A secretária nacional de Avaliação, Gestão da Informação e Cadastro Único do MDS, Letícia Bartholo, ressaltou o retorno da parceria do governo com o IBGE. “Depois do período da fila do osso, em que o Brasil viveu muita miséria e fome, uma das primeiras ações do MDS nessa nova gestão foi buscar o IBGE para retomar a parceria e medir a insegurança alimentar dos brasileiros”, recordou.

SUBINDO – A proporção de domicílios em segurança alimentar atingiu nível máximo em 2013, (77,4%), tempo em que o país deixou o Mapa da Fome, mas caiu em 2017-2018 (63,3%). Em 2023, subiu para 72,4%. “Após a tendência de aumento da segurança alimentar nos anos de 2004, 2009 e 2013, os dados obtidos em 2017-2018 foram marcados pela redução no predomínio de domicílios particulares que tinham acesso à alimentação adequada. Em 2023 aconteceu o contrário, ou seja, houve aumento da proporção de domicílios em segurança alimentar, assim como redução na proporção de todos os graus de insegurança alimentar”, explicou André Martins, analista da pesquisa.

 

Dados apontam a evolução da segurança alimentar no Brasil

 

NOVO BOLSA FAMÍLIA — Entre os fatores que contribuíram para o avanço apontado pela pesquisa do IBGE, está o novo Bolsa Família, lançado em março de 2023, que garante uma renda mínima de R$ 600 por domicílio. O programa incluiu em sua cesta o Benefício Primeira Infância, um adicional de R$ 150 por criança de zero a seis anos na composição familiar. O novo modelo, com foco na primeira infância, reduziu a 91,7% a pobreza nesta faixa etária. A nova versão do programa inclui, ainda, um adicional de R$ 50 para gestantes, mães em fase de amamentação e crianças de sete a 18 anos.

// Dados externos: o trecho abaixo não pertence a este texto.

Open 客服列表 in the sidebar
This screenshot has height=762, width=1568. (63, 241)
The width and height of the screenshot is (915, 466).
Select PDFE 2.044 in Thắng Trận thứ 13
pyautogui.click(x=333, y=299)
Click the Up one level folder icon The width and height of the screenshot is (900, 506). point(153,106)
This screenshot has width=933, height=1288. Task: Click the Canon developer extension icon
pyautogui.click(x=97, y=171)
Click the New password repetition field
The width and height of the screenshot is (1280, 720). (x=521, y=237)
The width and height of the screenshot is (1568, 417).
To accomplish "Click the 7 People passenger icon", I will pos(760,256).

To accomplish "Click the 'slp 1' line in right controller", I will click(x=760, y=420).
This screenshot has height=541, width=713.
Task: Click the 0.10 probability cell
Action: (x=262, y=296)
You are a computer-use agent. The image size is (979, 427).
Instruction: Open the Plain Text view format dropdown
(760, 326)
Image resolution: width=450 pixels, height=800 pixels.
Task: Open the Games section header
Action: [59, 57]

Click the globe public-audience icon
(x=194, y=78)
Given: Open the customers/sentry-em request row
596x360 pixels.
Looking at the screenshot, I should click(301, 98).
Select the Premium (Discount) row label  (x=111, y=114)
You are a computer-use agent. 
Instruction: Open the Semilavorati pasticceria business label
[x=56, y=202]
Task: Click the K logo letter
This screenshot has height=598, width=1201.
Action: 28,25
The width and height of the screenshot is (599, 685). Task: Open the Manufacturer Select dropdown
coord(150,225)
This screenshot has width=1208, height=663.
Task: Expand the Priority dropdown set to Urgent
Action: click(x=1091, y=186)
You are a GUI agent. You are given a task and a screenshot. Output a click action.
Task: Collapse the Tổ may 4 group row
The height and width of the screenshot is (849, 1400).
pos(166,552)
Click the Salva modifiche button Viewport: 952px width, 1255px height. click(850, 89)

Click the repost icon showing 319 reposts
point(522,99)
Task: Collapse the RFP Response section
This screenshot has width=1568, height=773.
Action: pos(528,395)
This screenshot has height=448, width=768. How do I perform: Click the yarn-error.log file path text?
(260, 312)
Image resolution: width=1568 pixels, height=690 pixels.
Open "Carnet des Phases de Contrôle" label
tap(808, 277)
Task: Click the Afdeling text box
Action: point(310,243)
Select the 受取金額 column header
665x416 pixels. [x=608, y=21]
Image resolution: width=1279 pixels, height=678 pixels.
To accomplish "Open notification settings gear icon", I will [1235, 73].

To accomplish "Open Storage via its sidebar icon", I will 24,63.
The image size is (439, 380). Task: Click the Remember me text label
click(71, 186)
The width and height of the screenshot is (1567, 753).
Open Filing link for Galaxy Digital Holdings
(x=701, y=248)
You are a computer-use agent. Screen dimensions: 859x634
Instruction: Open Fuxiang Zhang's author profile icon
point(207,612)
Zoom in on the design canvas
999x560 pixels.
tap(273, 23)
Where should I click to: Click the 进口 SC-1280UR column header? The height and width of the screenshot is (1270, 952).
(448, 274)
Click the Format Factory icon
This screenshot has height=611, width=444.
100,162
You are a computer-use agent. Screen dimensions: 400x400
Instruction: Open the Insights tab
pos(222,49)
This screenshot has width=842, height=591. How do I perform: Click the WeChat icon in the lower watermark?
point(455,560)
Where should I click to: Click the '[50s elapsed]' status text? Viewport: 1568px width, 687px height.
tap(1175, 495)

BPC – O ministro Wellington Dias também ressaltou a proteção social gerada pelo Benefício de Prestação Continuada (BPC), que garante um salário mínimo para pessoas aposentadas, pensionistas e com deficiência em situação de vulnerabilidade social. “Vale mencionar que o efeito econômico da Previdência e do BPC foi potencializado pelo esforço administrativo de reduzir as filas de espera para acesso aos benefícios”, disse.

MERENDA – Outra política de combate à pobreza e à fome, o Programa Nacional de Alimentação Escolar (PNAE) garante refeições diárias a 40 milhões de estudantes da rede pública em todo o país e foi reajustado em 2023, após cinco anos sem aumento.

PAA – O Programa de Aquisição de Alimentos (PAA) é um dos 80 programas e ações que compõem a estratégia do Plano Brasil Sem Fome. Ele assegura produção e renda aos agricultores familiares, com compra direta dos produtos para serem distribuídos na rede socioassistencial, de saúde, educação e outros equipamentos públicos. Com a participação de 24 ministérios, o Plano cria instrumentos para promover a alimentação saudável contra diversas formas de má nutrição.

ECONOMIA – No cenário macroeconômico, houve um crescimento do PIB de 2,9% e o IPCA calculado para o grupo de alimentos caiu de 11,6% em 2022 para 1,03% em 2023. É a menor taxa desde 2017.  O mercado de trabalho ganhou força e a taxa de desemprego caiu de 9,6%, em 2022, para 7,8% no ano seguinte. A massa mensal de rendimento recebido de todos os trabalhadores alcançou R$ 295,6 bilhões, maior valor da série histórica da PNAD-C.